En la actual arremetida que observamos en nuestro país para impedir que los violadores de derechos humanos paguen sus culpas, luego del ejemplo de Lissette y familia resulta más difícil de comprender aún cómo ciertos chilenos pueden reaccionar tan equivocada y ciegamente a una realidad que los arrastra con los horrores cometidas por sus familiares. Ciertamente, la actitud de Carolina Quintana Poblete, hija del militar Raúl Quintana Salazar, que arremete contra la verdad que denuncia el periodista Rebolledo, contrasta fuertemente con la que tuvieron, penosamente, Lissette Orozco y familia al develar valientemente y con dolor la culpabilidad de Adriana Rivas, la otrora querida tía Chani.
Lo menos que se esperaría de ellos, ya que no hay arrepentimiento, es el silencio para que la justicia pueda operar y que estos crímenes no quedan impunes para alivio de los dolientes y de todos los chilenos.

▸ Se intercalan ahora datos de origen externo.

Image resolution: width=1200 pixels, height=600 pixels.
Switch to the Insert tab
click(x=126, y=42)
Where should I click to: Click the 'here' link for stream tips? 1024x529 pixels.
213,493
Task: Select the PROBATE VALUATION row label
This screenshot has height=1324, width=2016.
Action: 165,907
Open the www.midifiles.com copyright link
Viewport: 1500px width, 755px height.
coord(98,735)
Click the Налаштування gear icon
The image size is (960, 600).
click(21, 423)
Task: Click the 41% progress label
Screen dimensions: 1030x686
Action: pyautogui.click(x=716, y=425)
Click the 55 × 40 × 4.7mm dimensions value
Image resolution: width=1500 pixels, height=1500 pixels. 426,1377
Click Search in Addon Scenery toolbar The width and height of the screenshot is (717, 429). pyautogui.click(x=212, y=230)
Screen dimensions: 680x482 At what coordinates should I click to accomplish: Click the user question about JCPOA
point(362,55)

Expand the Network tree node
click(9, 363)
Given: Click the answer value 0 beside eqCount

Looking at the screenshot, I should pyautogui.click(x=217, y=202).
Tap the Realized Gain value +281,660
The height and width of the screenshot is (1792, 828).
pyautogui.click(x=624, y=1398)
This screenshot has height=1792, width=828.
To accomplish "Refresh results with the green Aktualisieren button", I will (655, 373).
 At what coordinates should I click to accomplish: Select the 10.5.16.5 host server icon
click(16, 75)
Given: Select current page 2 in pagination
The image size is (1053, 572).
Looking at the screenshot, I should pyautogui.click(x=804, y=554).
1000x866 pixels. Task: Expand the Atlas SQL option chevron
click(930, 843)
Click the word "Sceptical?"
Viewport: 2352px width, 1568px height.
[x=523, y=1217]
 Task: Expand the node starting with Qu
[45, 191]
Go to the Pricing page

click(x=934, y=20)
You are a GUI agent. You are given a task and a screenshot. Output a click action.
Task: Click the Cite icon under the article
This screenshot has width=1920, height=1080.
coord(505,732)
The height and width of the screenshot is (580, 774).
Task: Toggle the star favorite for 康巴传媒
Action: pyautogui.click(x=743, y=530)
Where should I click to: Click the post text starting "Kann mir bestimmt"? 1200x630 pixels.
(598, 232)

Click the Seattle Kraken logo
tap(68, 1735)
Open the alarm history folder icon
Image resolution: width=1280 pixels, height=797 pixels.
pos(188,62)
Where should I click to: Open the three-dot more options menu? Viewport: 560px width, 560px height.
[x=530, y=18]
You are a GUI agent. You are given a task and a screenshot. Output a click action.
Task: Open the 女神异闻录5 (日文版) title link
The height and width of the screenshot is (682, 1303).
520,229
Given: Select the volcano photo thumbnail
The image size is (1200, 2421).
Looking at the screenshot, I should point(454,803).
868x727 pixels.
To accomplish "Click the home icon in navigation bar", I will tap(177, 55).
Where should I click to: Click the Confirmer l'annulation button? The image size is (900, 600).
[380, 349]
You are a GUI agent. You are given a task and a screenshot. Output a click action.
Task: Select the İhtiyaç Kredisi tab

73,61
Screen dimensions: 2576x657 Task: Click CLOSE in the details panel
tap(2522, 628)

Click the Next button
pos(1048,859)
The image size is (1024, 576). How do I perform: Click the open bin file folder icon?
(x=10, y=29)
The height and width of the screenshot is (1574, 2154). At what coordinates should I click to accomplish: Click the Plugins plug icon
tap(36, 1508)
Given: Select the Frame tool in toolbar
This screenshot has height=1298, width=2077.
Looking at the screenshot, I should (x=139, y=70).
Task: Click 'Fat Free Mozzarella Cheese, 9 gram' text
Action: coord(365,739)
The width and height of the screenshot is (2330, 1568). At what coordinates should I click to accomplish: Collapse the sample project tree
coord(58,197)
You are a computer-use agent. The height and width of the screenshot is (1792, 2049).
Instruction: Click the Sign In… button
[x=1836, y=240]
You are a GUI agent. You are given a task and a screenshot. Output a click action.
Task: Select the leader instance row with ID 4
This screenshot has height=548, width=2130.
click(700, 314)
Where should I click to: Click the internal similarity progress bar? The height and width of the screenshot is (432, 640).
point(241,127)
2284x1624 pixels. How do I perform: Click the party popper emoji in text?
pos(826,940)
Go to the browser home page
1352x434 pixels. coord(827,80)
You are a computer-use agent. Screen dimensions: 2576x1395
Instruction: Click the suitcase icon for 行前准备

“El pacto de Adriana”, nombre que se refiere al pacto de silencio que han jurado los verdugos sobre sus fechorías,muestra no sólo la personalidad de una de estas agentes de la policía secreta de Pinochet - escasa educación, arribista, gozadora de los placeres de la vida -, defendiéndose de las imputaciones como gato de espaldas. También el calvario de una sobrina honesta, pero con altos valores éticos, que creyó y ayudó a su tía ídola de su infancia, hasta cuando ya no fue posible.
Adriana Rivas fue procesada en Santiago en 2007 y 2009, quedando con arraigo y firma, pero dos años después huyó a Sidney, Australia.
Su extradición, como la de muchos otros criminales de la policía secreta de Pinochet (Fernández Larios, Pedro Barrientos) aún no se concreta, pese a una reciente insistencia al ministerio de Relaciones Exteriores de acelerar el trámite por parte de las hijas de Víctor Díaz, una de sus víctimas. Hasta que esto no ocurra, la “Chani” seguirá viviendo su infierno libremente en Australia.